Open ellahathaway opened 2 weeks ago
I'd like to avoid parsing the README files. I think we'd get better ROI by implementing a solution, like you suggested, that adds a command to Image Builder which rewrites the manifest to resolve all the variable values.
@mthalman @ellahathaway I do like the idea of an imagebuilder command that resolves all the variable values in the manifest. However that still means we'd need to parse the manifest. But parsing the manifest from this repo would be useful for other reasons such as https://github.com/dotnet/dotnet-docker/issues/5337.
Another option could be to re-use the MCR tags metadata yaml that we already generate. The files contain most/all of the pertinent information for the static tests outlined above. That would prevent needing to read the manifest from the dotnet-docker repo. However we'd still be stuck parsing another new file format from this repo, just yaml this time instead of json.
This would require a new command to output the tags metadata files to the disk, and would also require an option to include undocumented tags in the output.
Example:
- tags: [ 9.0.0-preview.7-bookworm-slim-amd64, 9.0-preview-bookworm-slim-amd64, 9.0.0-preview.7-bookworm-slim, 9.0-preview-bookworm-slim, 9.0.0-preview.7, 9.0-preview ]
architecture: amd64
os: linux
osVersion: Debian 12
dockerfile: https://github.com/dotnet/dotnet-docker/blob/e48d296ed821d3bf00cf90f26ddc236077a8c610/src/runtime/9.0/bookworm-slim/amd64/Dockerfile
customSubTableTitle: .NET 9 Preview Tags
However that still means we'd need to parse the manifest
I think that this is the major hurdle to overcome for implementing these tests. Reimplementing some of the image builder logic for parsing the manifest is a bit of a red flag to me - doing this will likely result in duplicate code and will make the tests unreliable if we change the structure of the manifest.
One potential option I see is to pull the image builder image so that the image builder commands are available to the tests. This would allow us to use image builder to parse the manifest and we wouldn't have to reply upon a new file format.
Another solution is what Logan mentioned with using the MCR tags metadata yaml.
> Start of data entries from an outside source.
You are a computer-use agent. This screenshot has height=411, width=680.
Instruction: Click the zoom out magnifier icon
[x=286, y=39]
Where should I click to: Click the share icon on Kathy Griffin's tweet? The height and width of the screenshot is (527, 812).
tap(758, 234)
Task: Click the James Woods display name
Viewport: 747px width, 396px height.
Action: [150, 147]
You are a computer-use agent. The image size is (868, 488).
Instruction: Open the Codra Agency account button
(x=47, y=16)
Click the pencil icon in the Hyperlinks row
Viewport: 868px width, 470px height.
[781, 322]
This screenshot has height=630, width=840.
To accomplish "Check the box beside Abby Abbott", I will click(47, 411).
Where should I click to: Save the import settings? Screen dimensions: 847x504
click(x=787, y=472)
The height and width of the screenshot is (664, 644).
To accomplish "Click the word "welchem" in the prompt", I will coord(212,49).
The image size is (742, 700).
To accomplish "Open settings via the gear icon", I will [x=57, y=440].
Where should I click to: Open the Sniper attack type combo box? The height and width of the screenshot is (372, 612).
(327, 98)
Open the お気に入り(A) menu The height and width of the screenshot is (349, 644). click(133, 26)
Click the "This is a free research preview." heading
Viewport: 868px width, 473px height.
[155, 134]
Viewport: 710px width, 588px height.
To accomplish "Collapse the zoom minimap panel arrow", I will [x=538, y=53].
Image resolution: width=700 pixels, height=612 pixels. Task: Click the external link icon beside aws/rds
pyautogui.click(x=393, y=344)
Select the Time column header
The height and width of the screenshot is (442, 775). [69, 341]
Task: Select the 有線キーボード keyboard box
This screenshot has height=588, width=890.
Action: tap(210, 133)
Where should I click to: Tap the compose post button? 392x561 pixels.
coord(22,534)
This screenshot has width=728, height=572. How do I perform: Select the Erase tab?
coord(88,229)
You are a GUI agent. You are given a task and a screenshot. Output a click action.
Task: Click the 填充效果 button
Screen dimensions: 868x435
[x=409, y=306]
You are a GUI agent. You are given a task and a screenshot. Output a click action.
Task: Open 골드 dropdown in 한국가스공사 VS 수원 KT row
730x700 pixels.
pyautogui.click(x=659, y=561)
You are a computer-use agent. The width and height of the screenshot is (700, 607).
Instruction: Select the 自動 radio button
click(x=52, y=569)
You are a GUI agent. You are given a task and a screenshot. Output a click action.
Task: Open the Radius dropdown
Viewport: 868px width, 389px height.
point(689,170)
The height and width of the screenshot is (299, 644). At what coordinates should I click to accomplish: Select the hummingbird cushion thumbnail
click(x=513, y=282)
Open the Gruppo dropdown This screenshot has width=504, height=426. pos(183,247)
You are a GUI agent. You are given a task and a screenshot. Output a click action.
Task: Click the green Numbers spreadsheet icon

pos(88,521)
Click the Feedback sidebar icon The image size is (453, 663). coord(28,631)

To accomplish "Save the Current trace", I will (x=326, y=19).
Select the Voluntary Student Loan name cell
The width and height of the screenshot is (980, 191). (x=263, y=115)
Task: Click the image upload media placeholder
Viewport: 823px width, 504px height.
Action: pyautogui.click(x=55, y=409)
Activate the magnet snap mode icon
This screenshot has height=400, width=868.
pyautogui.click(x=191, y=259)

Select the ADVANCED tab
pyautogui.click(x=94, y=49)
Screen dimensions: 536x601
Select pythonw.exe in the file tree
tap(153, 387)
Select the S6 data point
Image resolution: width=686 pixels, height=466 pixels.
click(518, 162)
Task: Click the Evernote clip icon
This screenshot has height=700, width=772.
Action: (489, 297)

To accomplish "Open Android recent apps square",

The problem with this solution is that it would require parsing a new file format. This is a potentially feasible solution if we think that the yaml format is unlikely to change.
Reimplementing some of the image builder logic for parsing the manifest is a bit of a red flag to me
How extensive is this duplication? What kind of duplication is this consisting of? Naively, I would assume this is just enumerating the repos/images/tags in the manifest which doesn't seem like a big deal. Is it more than that?
What kind of duplication is this consisting of?
It's primarily creating a new class representation of the manifest for deserialization. I wouldn't say this is the biggest deal, but my current implementation does look like a simplified version of https://github.com/dotnet/docker-tools/tree/main/src/Microsoft.DotNet.ImageBuilder/src/Models/Manifest. IMO, it would be easier/safer to not create a second version of the manifest model just for the tests.
I'll also add, and I'm not sure exactly how feasible this would be because I haven't tested it yet, I came across https://github.com/testcontainers/testcontainers-dotnet which would potentially allow us to run the image-builder image in the tests. The package has an ExecAsync command that allows for a command to be run on a running container, so this could potentially work to run an image builder command for parsing the manifest.
What kind of duplication is this consisting of?
It's primarily creating a new class representation of the manifest for deserialization. I wouldn't say this is the biggest deal, but my current implementation does look like a simplified version of https://github.com/dotnet/docker-tools/tree/main/src/Microsoft.DotNet.ImageBuilder/src/Models/Manifest. IMO, it would be easier/safer to not create a second version of the manifest model just for the tests.
Oh, if it's just the schema that's the concern, I don't see a great need to deserialize it into a strongly-typed object model. Just using System.Text.Json.Nodes.JsonObject
or Newtonsoft.Json.JObject
should be fine.
I'll also add, and I'm not sure exactly how feasible this would be because I haven't tested it yet, I came across https://github.com/testcontainers/testcontainers-dotnet which would potentially allow us to run the image-builder image in the tests. The package has an ExecAsync command that allows for a command to be run on a running container, so this could potentially work to run an image builder command for parsing the manifest.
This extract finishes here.